Transcurrió un tiempo sin que ninguno de los dos hablara.

Liz rompió el silencio.

—Ya estoy —gritó desde la casa—. Nos podemos ir.

—No me ponga en un aprieto —le dijo Roger a Chic.

—Tiene razón —admitió Chic arrepentido—. No me había dado cuenta. Que tengan buen viaje. Si los chicos se portan mal, déles una buena azotaina. Cuenta con mi permiso. Quizá sea la única forma de controlarlos.

Roger dobló la esquina de la casa y salió al patio delantero. Gregg y los dos hijos de los Bonner ya estaban en el coche; se miraron entre sí y luego los tres le miraron a él, pero no le importó. «Tengo otras cosas en que pensar», se dijo.

Se abrió la puerta de la casa y Liz Bonner descendió al sendero, con la chaqueta bajo el brazo y el bolso colgado del hombro. Se había puesto una camisa a rayas almidonada y una falda floreada.

—¿Me va a dar consejos sobre cómo conducir? Ah, pero si es su coche. ¿Vamos a ir en su coche?

—Para alternar.

—¿Puedo conducirlo? —Examinó el interior, titubeante. Los tres niños estaban algo nerviosos. Jerry y Walt recobraron los ánimos cuando comprendieron que su madre les acompañaba—. ¿Cómo funciona el cambio de marchas?

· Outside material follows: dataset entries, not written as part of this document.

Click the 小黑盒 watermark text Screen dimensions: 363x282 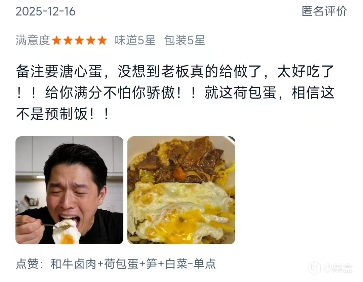(x=337, y=268)
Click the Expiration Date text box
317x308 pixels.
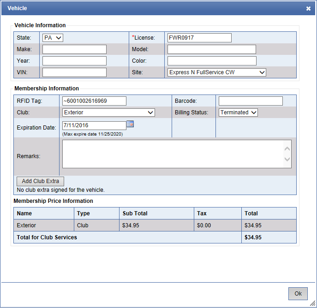coord(94,125)
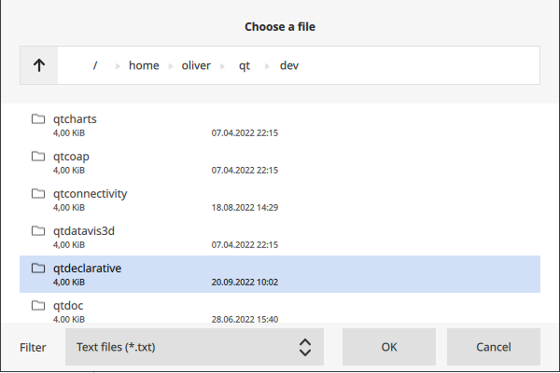Select the qtcoap row date 07.04.2022

tap(245, 171)
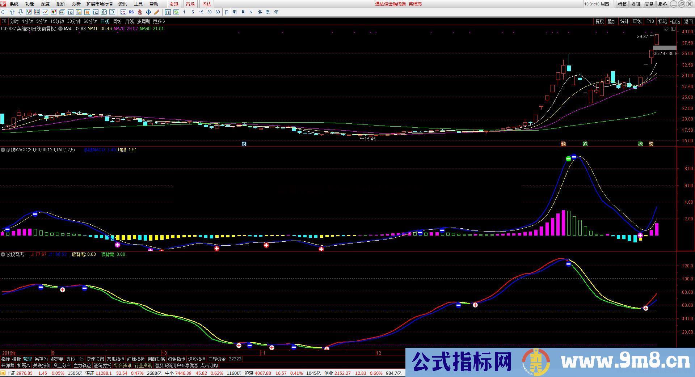
Task: Toggle 复权 price adjustment mode
Action: (x=600, y=21)
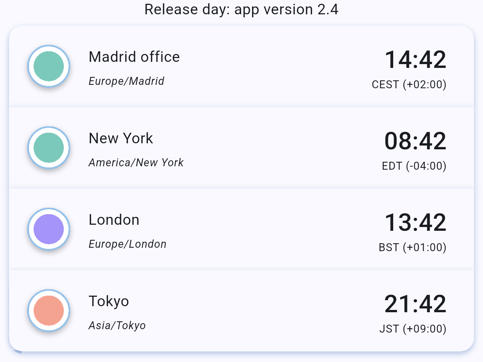Click the 08:42 New York time
Image resolution: width=483 pixels, height=362 pixels.
(415, 141)
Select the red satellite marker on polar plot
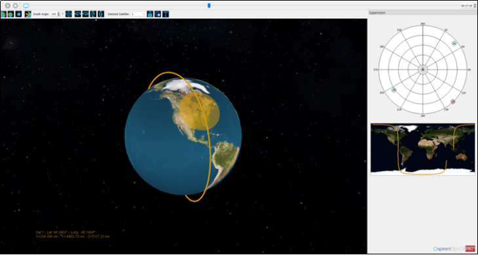Image resolution: width=478 pixels, height=255 pixels. 452,102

—Es automático. No tendrá ninguna dificultad.

—Haga el camino de subida —pidió.

—De acuerdo —aceptó Roger, y le abrió la portezuela.

Liz entró. Roger cerró la puerta de golpe y rodeó el automóvil para ocupar el asiento del conductor.

«Aquí la tienes», dijeron las voces en su oído. Ya no zumbaban; ahora hablaban. ¿Qué podía significar? ¿Algo? ¿Nada? No lo sabía; no tenía ni idea.